By Jessica Calefati.

Parents from San Francisco’s Bayview neighborhood gathered around school cafeteria tables and listened as administrators delivered a hopeful message: Their children, who all attend Charles R. Drew Preparatory Academy, one of the city’s few schools serving mostly black students, were already on track to do better on next year’s state tests.

But the staff didn’t tell the parents about this year’s results, even though the recent meeting had been billed as a forum to discuss the scores, which the state published online several weeks ago. Those results present a much different picture. Nine out of 10 black students at the school had failed reading and math exams.

“Really?
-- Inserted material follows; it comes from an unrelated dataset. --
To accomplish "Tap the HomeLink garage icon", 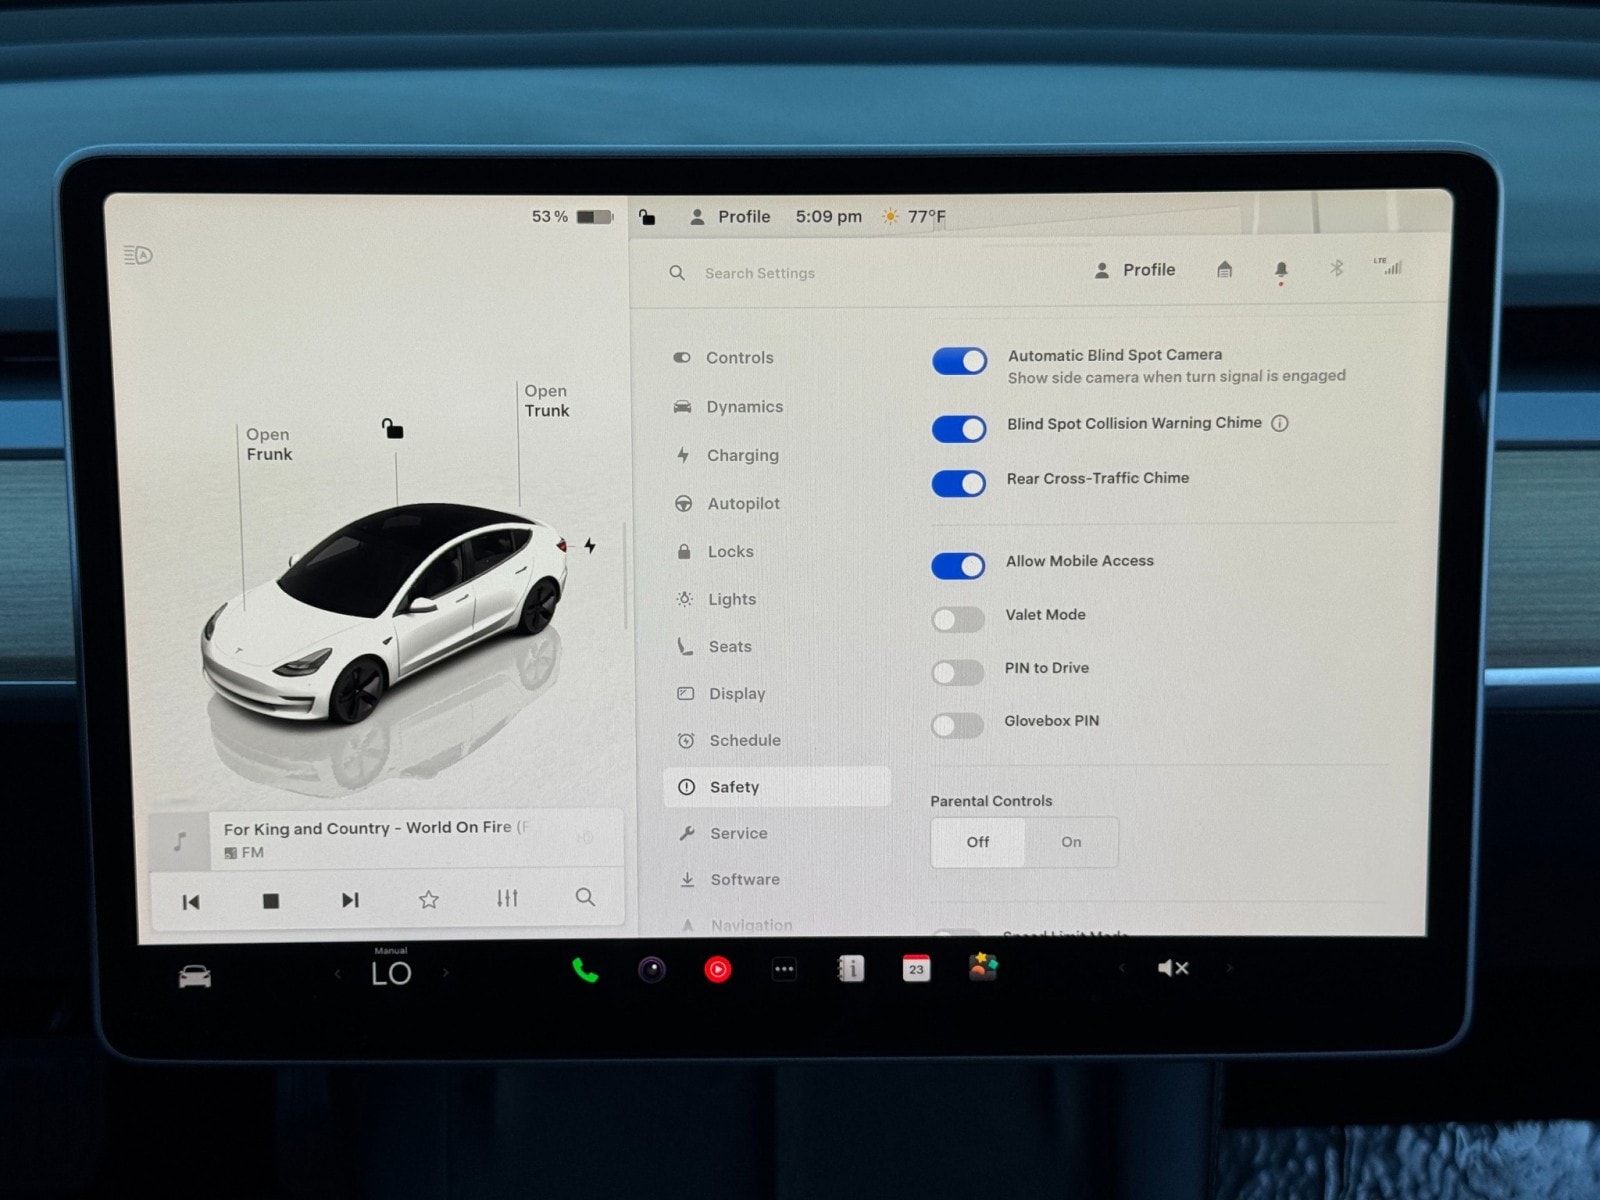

That’s surprising,” said parent Ashley Wysinger, 31, when a reporter shared the results with her afterward.

And Drew isn’t the only place in the city with lackluster scores among black students. Across the district, 19 percent of them passed the state test in reading, compared to 31 percent of black students statewide. The result: San Francisco, a progressive enclave and beacon for technological innovation, has the worst black student achievement of any county in California.

“We’ve been tilling the field and cultivating the soil, trying to create conditions that will translate into gains on our standardized tests,” Landon Dickey, the district’s special assistant for African-American achievement and leadership, said in an interview. “But those gains haven’t materialized yet.”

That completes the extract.